Texto de estudio:
____________________

Entre las certezas hay dos que resultan claras y ya han comenzado a materializarse. La primera de ellas consiste en una apuesta significativa por la desregulación de los sectores tecnológicos y, particularmente el relativo a la inteligencia artificial. La segunda, directamente relacionada con ella, se refiere al modo en el que los grandes hiperescalares del sector desplieguen o acaten las condiciones que definen el nuevo escenario ante las instrucciones directas y constantes que cada día emite el ejecutivo norteamericano. Porque lo que es indudable es que las políticas que se proponen por la Administración Trump entran en directa contradicción con el marco regulador emergente de la Unión Europea. Por su importancia significativa debemos referirnos a la eliminación de toda política relacionada con la gestión del riesgo para la democracia y las libertades en los entornos sociales de Internet. Y, aunque la proliferación de las noticias falsas y el discurso del odio sean preocupantes, esta no debería ser la única cuestión que centre nuestra atención y puede que ni siquiera resulte la más importante.

____________________

Tarea asignada 1: Enumere todas las expresiones con las que el texto sobre la desregulación tecnológica se refiere a gobiernos, instituciones o empresas.
Tarea asignada 2: Según el texto sobre la desregulación tecnológica, ¿en qué consiste la primera de las dos certezas?
Tarea asignada 3: Retome el texto sobre la desregulación tecnológica y continúelo a partir de su última oración.

Elementos almacenados
____________________

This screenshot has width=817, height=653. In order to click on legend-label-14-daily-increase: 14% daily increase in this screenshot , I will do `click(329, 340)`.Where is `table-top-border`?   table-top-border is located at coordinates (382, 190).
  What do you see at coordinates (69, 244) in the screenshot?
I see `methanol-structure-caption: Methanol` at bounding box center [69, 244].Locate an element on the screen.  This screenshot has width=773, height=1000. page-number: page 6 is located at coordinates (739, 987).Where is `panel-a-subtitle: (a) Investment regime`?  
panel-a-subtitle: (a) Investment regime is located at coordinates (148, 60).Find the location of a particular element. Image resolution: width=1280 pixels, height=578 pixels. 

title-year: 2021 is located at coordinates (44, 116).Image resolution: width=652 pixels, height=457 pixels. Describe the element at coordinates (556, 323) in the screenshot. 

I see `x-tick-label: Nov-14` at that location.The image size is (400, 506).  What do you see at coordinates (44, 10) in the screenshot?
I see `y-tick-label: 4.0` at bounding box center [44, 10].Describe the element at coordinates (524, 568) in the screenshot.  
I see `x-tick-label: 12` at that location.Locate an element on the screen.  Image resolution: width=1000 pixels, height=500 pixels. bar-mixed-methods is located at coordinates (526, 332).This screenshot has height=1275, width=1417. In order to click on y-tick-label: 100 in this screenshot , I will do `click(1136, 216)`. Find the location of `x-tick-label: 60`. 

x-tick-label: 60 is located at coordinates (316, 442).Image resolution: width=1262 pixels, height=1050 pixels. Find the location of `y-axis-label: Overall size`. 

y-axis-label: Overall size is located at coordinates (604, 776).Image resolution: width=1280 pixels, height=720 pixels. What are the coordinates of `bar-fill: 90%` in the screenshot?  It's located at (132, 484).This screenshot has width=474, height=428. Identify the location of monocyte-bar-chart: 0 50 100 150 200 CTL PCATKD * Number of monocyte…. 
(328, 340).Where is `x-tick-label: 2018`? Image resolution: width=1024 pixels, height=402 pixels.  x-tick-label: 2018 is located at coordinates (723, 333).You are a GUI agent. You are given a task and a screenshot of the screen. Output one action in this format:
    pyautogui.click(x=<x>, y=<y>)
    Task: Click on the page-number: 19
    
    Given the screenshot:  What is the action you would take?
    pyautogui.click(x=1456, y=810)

____________________

Respuesta del ejercicio 1:
- los grandes hiperescalares del sector
- el ejecutivo norteamericano
- la Administración Trump
- la Unión Europea

Respuesta del ejercicio 2: Consiste en una apuesta significativa por la desregulación de los sectores tecnológicos, particularmente el relativo a la inteligencia artificial.

Respuesta del ejercicio 3:
No es en absoluto desdeñable el anuncio de una fuerte ronda de inversión pública dedicada por el Gobierno de los Estados Unidos a la inteligencia artificial. Esta iniciativa sumada a la desregulación mediante la retirada de la orden ejecutiva de Biden, anuncia un ecosistema de desarrollo de la tecnología en el que Estados Unidos profundiza en su modelo de innovación flexible y desregulada a la vez que probablemente esté adquiriendo rasgos propios de las decisiones que han alimentado la geopolítica tecnológica del Gobierno chino en los últimos años. Cabe así esperar una aceleración de los procesos de innovación centrada en alcanzar resultados competitivos desde un enfoque poco responsable. Así, la velocidad en el desarrollo y la consecución de los objetivos previamente definidos por un negocio se impondrían a cualquier otra consideración. Y ello incluye la garantía de los derechos de las personas.

No afirmaremos en ningún caso que EE. UU. carezca de las garantías propias de un Estado de Derecho. Sin embargo, la diferencia sustancial reside en un modelo de control jurídico altamente dependiente del resarcimiento por la causación de daños. Es decir, en ausencia de un conjunto de procedimientos normatizados para el desarrollo de la tecnología las compañías operan a partir de las herramientas que se encuentran en el estado del arte. Estas son esencialmente de dos tipos. Pueden acudir a mecanismos de estandarización, como las normas ISO sobre inteligencia artificial o el framework que proporciona el NIST. Junto a ellos pueden aplicar principios o estándares éticos de la inteligencia artificial corporativos o proporcionados por organizaciones como la OCDE.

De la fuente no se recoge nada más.